WORK ITEM
Each entry below is to be printed verbatim.
(RAW DATA Opens)
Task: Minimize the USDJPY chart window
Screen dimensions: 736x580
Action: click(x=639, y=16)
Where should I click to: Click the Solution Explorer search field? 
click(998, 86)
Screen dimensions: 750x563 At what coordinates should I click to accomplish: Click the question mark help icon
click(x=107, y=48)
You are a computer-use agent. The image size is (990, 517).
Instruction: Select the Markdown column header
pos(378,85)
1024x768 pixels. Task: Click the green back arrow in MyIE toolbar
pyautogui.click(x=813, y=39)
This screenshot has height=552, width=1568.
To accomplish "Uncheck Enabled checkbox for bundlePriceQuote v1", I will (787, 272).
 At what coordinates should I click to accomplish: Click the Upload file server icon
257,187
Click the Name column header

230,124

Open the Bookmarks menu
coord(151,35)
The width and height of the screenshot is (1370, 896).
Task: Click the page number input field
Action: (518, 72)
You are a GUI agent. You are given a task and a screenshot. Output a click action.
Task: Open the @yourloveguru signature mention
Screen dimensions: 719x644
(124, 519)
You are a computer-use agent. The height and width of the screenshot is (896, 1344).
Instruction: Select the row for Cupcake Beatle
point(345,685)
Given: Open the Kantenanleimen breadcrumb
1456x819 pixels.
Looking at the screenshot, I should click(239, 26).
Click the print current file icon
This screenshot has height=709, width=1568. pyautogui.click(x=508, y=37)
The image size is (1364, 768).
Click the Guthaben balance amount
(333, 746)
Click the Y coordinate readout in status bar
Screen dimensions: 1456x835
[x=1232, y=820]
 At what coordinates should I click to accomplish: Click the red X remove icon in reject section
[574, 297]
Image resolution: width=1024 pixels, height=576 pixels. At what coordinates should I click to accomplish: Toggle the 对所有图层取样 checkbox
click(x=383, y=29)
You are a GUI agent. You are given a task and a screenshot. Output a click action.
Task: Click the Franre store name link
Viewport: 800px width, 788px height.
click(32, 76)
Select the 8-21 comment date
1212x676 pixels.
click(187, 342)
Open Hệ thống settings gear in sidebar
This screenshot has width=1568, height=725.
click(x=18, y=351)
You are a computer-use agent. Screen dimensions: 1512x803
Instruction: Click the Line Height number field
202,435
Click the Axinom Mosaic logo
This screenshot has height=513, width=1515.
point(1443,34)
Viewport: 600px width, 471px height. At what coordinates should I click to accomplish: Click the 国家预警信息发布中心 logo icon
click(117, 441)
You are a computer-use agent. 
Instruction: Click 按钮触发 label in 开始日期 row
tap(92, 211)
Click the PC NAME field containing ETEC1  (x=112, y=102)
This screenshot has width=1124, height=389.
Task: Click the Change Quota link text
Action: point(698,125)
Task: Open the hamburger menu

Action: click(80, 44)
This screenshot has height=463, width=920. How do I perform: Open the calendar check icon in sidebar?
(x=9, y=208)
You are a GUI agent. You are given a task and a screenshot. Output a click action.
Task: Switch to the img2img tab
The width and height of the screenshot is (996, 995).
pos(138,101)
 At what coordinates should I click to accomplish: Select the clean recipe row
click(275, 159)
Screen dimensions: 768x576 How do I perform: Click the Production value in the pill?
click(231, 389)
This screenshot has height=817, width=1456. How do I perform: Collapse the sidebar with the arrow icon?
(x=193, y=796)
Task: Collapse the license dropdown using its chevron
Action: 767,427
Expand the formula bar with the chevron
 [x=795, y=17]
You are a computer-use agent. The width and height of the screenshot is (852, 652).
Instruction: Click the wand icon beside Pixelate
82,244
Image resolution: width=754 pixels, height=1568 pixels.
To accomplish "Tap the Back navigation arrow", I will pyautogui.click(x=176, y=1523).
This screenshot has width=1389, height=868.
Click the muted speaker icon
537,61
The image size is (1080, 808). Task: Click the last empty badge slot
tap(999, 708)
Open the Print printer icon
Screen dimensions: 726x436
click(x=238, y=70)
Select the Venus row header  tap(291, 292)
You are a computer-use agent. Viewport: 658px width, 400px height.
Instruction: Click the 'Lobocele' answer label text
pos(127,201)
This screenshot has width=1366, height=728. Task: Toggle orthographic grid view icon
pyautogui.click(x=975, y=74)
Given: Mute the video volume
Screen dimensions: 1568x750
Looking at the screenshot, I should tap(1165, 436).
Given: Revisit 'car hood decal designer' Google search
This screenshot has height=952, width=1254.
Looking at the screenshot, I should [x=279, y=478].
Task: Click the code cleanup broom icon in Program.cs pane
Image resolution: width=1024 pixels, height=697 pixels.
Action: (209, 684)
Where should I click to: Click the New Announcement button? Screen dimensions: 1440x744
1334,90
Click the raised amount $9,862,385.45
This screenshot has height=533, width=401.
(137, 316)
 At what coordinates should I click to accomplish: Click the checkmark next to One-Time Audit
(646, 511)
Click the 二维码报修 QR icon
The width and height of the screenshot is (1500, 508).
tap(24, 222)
(RAW DATA Closes)
RESULT OF THIS EXERCISE
Task: Minimize the USDJPY chart window
Screen dimensions: 736x580
Action: click(x=639, y=16)
Where should I click to: Click the Solution Explorer search field? 
click(998, 86)
Screen dimensions: 750x563 At what coordinates should I click to accomplish: Click the question mark help icon
click(x=107, y=48)
You are a computer-use agent. The image size is (990, 517).
Instruction: Select the Markdown column header
pos(378,85)
1024x768 pixels. Task: Click the green back arrow in MyIE toolbar
pyautogui.click(x=813, y=39)
This screenshot has height=552, width=1568.
To accomplish "Uncheck Enabled checkbox for bundlePriceQuote v1", I will (787, 272).
 At what coordinates should I click to accomplish: Click the Upload file server icon
257,187
Click the Name column header

230,124

Open the Bookmarks menu
coord(151,35)
The width and height of the screenshot is (1370, 896).
Task: Click the page number input field
Action: (518, 72)
You are a GUI agent. You are given a task and a screenshot. Output a click action.
Task: Open the @yourloveguru signature mention
Screen dimensions: 719x644
(124, 519)
You are a computer-use agent. The height and width of the screenshot is (896, 1344).
Instruction: Select the row for Cupcake Beatle
point(345,685)
Given: Open the Kantenanleimen breadcrumb
1456x819 pixels.
Looking at the screenshot, I should click(239, 26).
Click the print current file icon
This screenshot has height=709, width=1568. pyautogui.click(x=508, y=37)
The image size is (1364, 768).
Click the Guthaben balance amount
(333, 746)
Click the Y coordinate readout in status bar
Screen dimensions: 1456x835
[x=1232, y=820]
 At what coordinates should I click to accomplish: Click the red X remove icon in reject section
[574, 297]
Image resolution: width=1024 pixels, height=576 pixels. At what coordinates should I click to accomplish: Toggle the 对所有图层取样 checkbox
click(x=383, y=29)
You are a GUI agent. You are given a task and a screenshot. Output a click action.
Task: Click the Franre store name link
Viewport: 800px width, 788px height.
click(32, 76)
Select the 8-21 comment date
1212x676 pixels.
click(187, 342)
Open Hệ thống settings gear in sidebar
This screenshot has width=1568, height=725.
click(x=18, y=351)
You are a computer-use agent. Screen dimensions: 1512x803
Instruction: Click the Line Height number field
202,435
Click the Axinom Mosaic logo
This screenshot has height=513, width=1515.
point(1443,34)
Viewport: 600px width, 471px height. At what coordinates should I click to accomplish: Click the 国家预警信息发布中心 logo icon
click(117, 441)
You are a computer-use agent. 
Instruction: Click 按钮触发 label in 开始日期 row
tap(92, 211)
Click the PC NAME field containing ETEC1  (x=112, y=102)
This screenshot has width=1124, height=389.
Task: Click the Change Quota link text
Action: point(698,125)
Task: Open the hamburger menu

Action: click(80, 44)
This screenshot has height=463, width=920. How do I perform: Open the calendar check icon in sidebar?
(x=9, y=208)
You are a GUI agent. You are given a task and a screenshot. Output a click action.
Task: Switch to the img2img tab
The width and height of the screenshot is (996, 995).
pos(138,101)
 At what coordinates should I click to accomplish: Select the clean recipe row
click(275, 159)
Screen dimensions: 768x576 How do I perform: Click the Production value in the pill?
click(231, 389)
This screenshot has height=817, width=1456. How do I perform: Collapse the sidebar with the arrow icon?
(x=193, y=796)
Task: Collapse the license dropdown using its chevron
Action: 767,427
Expand the formula bar with the chevron
 [x=795, y=17]
You are a computer-use agent. The width and height of the screenshot is (852, 652).
Instruction: Click the wand icon beside Pixelate
82,244
Image resolution: width=754 pixels, height=1568 pixels.
To accomplish "Tap the Back navigation arrow", I will pyautogui.click(x=176, y=1523).
This screenshot has width=1389, height=868.
Click the muted speaker icon
537,61
The image size is (1080, 808). Task: Click the last empty badge slot
tap(999, 708)
Open the Print printer icon
Screen dimensions: 726x436
click(x=238, y=70)
Select the Venus row header  tap(291, 292)
You are a computer-use agent. Viewport: 658px width, 400px height.
Instruction: Click the 'Lobocele' answer label text
pos(127,201)
This screenshot has width=1366, height=728. Task: Toggle orthographic grid view icon
pyautogui.click(x=975, y=74)
Given: Mute the video volume
Screen dimensions: 1568x750
Looking at the screenshot, I should tap(1165, 436).
Given: Revisit 'car hood decal designer' Google search
This screenshot has height=952, width=1254.
Looking at the screenshot, I should [x=279, y=478].
Task: Click the code cleanup broom icon in Program.cs pane
Image resolution: width=1024 pixels, height=697 pixels.
Action: (209, 684)
Where should I click to: Click the New Announcement button? Screen dimensions: 1440x744
1334,90
Click the raised amount $9,862,385.45
This screenshot has height=533, width=401.
(137, 316)
 At what coordinates should I click to accomplish: Click the checkmark next to One-Time Audit
(646, 511)
Click the 二维码报修 QR icon
The width and height of the screenshot is (1500, 508).
tap(24, 222)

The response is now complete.